As I’ve said before and I’m sure you’ve gathered by now, I’m often drawn to a lot of darker media. I watch, read, play, and listen to a lot of content from the horror and thriller genres. Cuteness, isn’t something I come across a lot in my gaming repertoire, so I’ll often forget how much I like it. Underhero was a well-timed, well-placed reminder that I do (in fact) like things to be cute, quirky, and fun. When I say cute, though, I don’t use that to mean the game feels childish. As described on itch.io and Steam, Underhero follows a nameless, masked minion of the game’s main villain being sent on a villainous quest after the world’s hero has failed. Or does it?
Unbeknownst to the villain (Mr. Stitches) the Masked Kid you play as is an accidental overachiever who ends up secretly undermining Mr. Stitches’ villainous goals. He does this with the help of Elizabeth IV, the talking, magical sword hilt left behind by the Underhero world’s fallen hero. In the process, it jokes about corporate culture, silent protagonists, video game characters who are evil “just because they are” that exist solely to be killed by the hero, and more.
True enough, the jokes written into Underhero might not always land perfectly. Quirky humor can be an exercise in trial and error, and can more than anything be a demonstration that humor isn’t one-size-fits-all. That’s not a true fault of the game in my eyes, but I can see that some of the jokes that were funny to me might not be to other gamers and vice versa. In any case, though, even the comedy beats that didn’t immediately stick the landing grew on me as I progressed through the game.
Let’s move forward to the game mechanics. The platforming in Underhero is fairly standard and easy to get the hang of, offering smooth, fluid gameplay as you navigate a range of environments well-balanced between combat, puzzles, and exploration. The early tutorial segments of the game might feel a little cheesy or contrived. However, I would prefer this over being tossed in the deep end with few (or no) pointers about mastering the controls. Not least because of the learning curve when it comes to the combat mechanic of the game, which is neither wholly real-time, nor turn-based, but, as the game developer describes it, timing-based.
You are given opportunities to learn each of the aspects of combat, especially where it concerns reflexes, different weapons, and learning the patterns of the various enemies you will face.

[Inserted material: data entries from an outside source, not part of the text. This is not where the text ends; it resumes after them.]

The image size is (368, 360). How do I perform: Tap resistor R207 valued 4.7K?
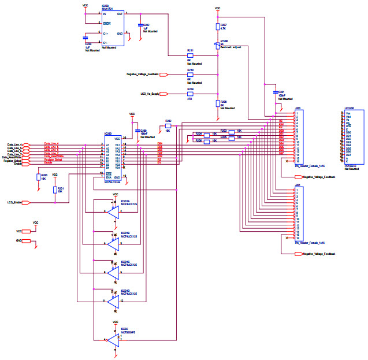[x=218, y=26]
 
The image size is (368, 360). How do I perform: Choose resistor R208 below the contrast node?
[x=218, y=103]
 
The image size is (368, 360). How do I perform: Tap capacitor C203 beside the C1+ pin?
[x=86, y=38]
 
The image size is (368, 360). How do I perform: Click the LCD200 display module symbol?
[x=353, y=137]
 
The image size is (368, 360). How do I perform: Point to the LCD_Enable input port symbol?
[x=32, y=202]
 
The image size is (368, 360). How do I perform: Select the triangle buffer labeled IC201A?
[x=112, y=211]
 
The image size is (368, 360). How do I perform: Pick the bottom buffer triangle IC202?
[x=112, y=340]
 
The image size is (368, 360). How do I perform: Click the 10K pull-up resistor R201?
[x=55, y=190]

They give you these opportunities without the consequences of learning and failure being unduly punishing. I think this was absolutely the right choice on Underhero’s development end. These opportunities to scale the learning curve make it especially rewarding once you do get the hang of the mechanics. It becomes so rewarding because the checkpoints and save locations in the game are quite sparsely scattered.

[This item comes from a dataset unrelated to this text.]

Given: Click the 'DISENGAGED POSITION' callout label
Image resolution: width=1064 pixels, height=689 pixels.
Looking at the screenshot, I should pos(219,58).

This encourages thorough exploration to search for secrets. It also requires you to have a solid understanding of the combat systems, and requires that you make clever choices about which attributes to improve when you level up. All of these things are important so you can take full advantage of all that the game has to offer, without being sent back to a checkpoint rather far from where your playable character died.

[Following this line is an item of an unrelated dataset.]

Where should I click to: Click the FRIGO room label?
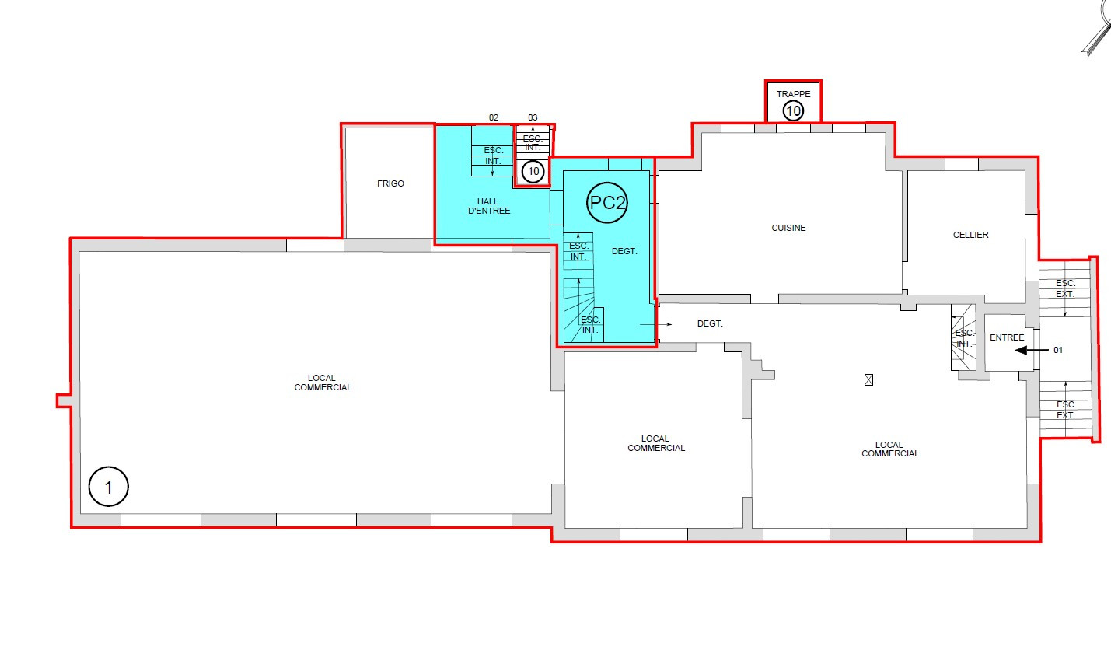[x=390, y=183]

The only real critique I have of this game is very small. In fact, it is set against how much I like this game, and all the positives it has to offer. Indeed, this issue only stumped me a small handful of times as I was playing, and the gameplay is overall very fluid. I ran into a little trouble in just a few places where the controls would get the tiniest bit buggy, usually when trying to look at certain maps of a given level that I had entered. However, the maps aren’t that important, as you can uncover the same information through thorough exploration, which the game encourages anyway.
In short: Underhero is fun. It’s cute. It’s low-threshold, self-aware, creative, visually and mechanically enjoyable. Although it may hit a few small bugs or snags, these don’t outweigh the positives by any means. I can confidently recommend giving it a shot.